UN buys millions of malaria bednets but experts wonder if they’re reaching African kids

By Maria Cheng, AP
Monday, April 19, 2010

Millions spent on malaria but problems remain

LONDON — Health groups have spent more than a billion dollars and bought millions of bednets to fight malaria, and 20 African countries have increased their bednet coverage at least fivefold, new research says.

In a report on the status of malaria in Africa issued on Monday by UNICEF and Roll Back Malaria, a U.N.-led partnership, the authors said $1.8 billion was spent last year, a 10-fold jump since 2004. More than 150 million insecticide-treated bednets to protect against the mosquito-borne disease have been produced and donors have purchased 160 million drug treatments.

If the bednets are indeed getting to people at risk, that number puts some countries on target to reach a U.N. goal of providing a bednet to all 350 million people at risk of malaria by the end of this year, officials said.

But other experts said the figures are an artificial symbol of success against the disease.

“These are meaningless input measures that tell us only (the UN) is effective at spending other people’s money,” said Philip Stevens, a health-policy expert at the London think tank International Policy Network.

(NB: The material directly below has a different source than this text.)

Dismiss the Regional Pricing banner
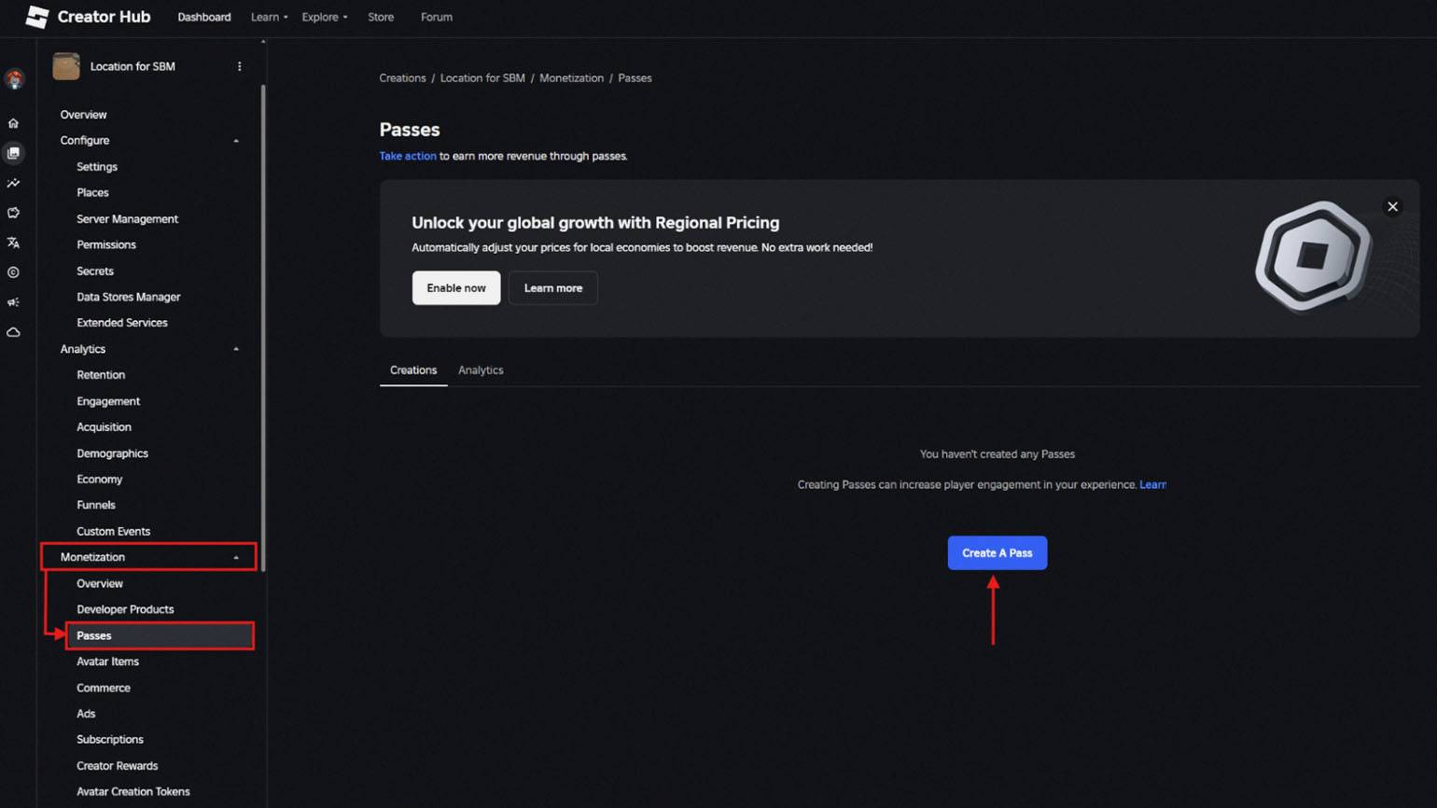This screenshot has height=808, width=1437. [1392, 207]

Richard Tren, director of Africa Fighting Malaria, an Africa and US-based advocacy group, said measuring malaria spending and the numbers of drugs bought did not always mean more Africans had access to them.

Tren said he had once been in Uganda when the central warehouse had plenty of malaria drugs but clinics throughout the country had none. “They had no trucks to deliver anything,” he said.

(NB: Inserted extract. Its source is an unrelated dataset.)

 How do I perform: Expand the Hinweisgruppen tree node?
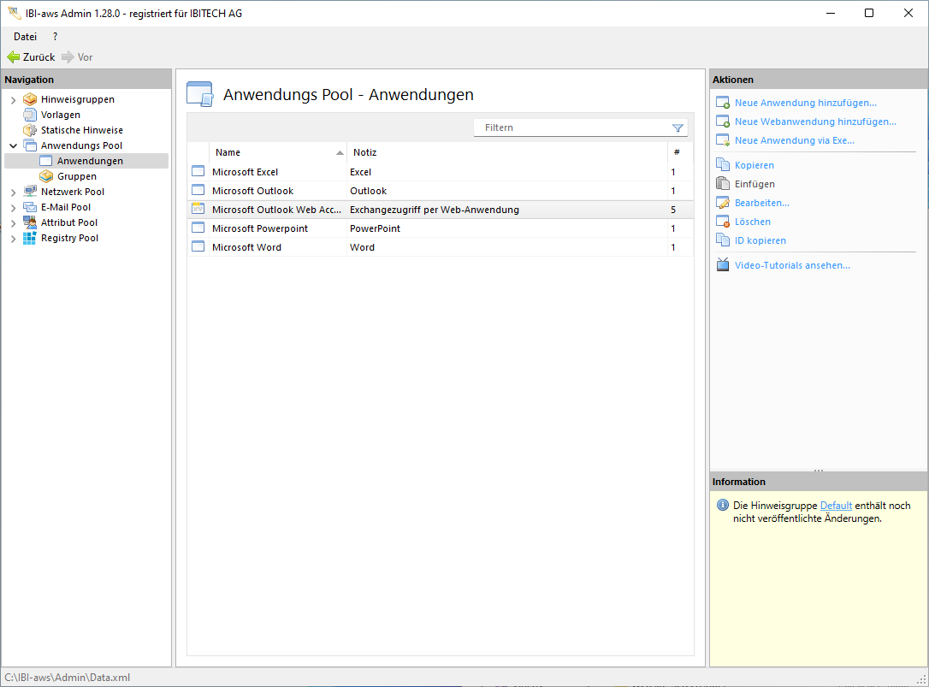tap(13, 100)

There are few data to prove people are actually sleeping under these bednets. According to UNICEF and partners, the percentage of children sleeping under bednets ranges from 4 percent in Cameroon, Swaziland and Guinea to 62 percent in Zambia. In some countries like Tanzania and Malawi, more bednets go to the rich than the poor, though the poor are most at risk from the potentially fatal disease.

There is also little evidence sick kids are getting the drugs. “The proportion of African children receiving (a malaria medicine) is still very low,” the report said.

According to its most recent figures from 2008, the World Health Organization estimated there were about 250 million malaria cases including 850,000 deaths. Africa accounts for 90 percent of the world’s cases. Before 2008, WHO guessed there were nearly 500 million malaria cases and 1 million deaths. The agency doesn’t issue yearly figures but estimates based on household surveys and national statistics so there is little concrete proof to show what difference programs are making.

Tren said U.N. policies have skewed toward bednets and that it should focus on other proven tools like pesticides. But convincing donors to pay for pesticide spraying is a harder sell than bednets, especially with strong lobbying from environmentalists calling for reduced pesticide use.

The U.N. insisted its initiatives are saving lives and more money is needed. “We cannot afford to relax our efforts,” said Coll Seck, executive director of the Roll Back Malaria Partnership, in a statement.

The U.N. said based on mathematical modeling, more than 10 million children were saved from malaria thanks to bednets.

Tren agreed some progress was being made in countries like Rwanda and Ethiopia, but said countries needed to take responsibility themselves and that the U.N. shouldn’t shy away from criticizing countries when problems like corruption compromised aid efforts. In Uganda, for example, three top officials in charge of the malaria program were recently arrested for stealing drugs and embezzlement.

“(The U.N.) spends too much time telling the good news and not the bad news,” Tren said. “If we aren’t upfront about the problems we’re having now, there will be much bigger problems down the line.”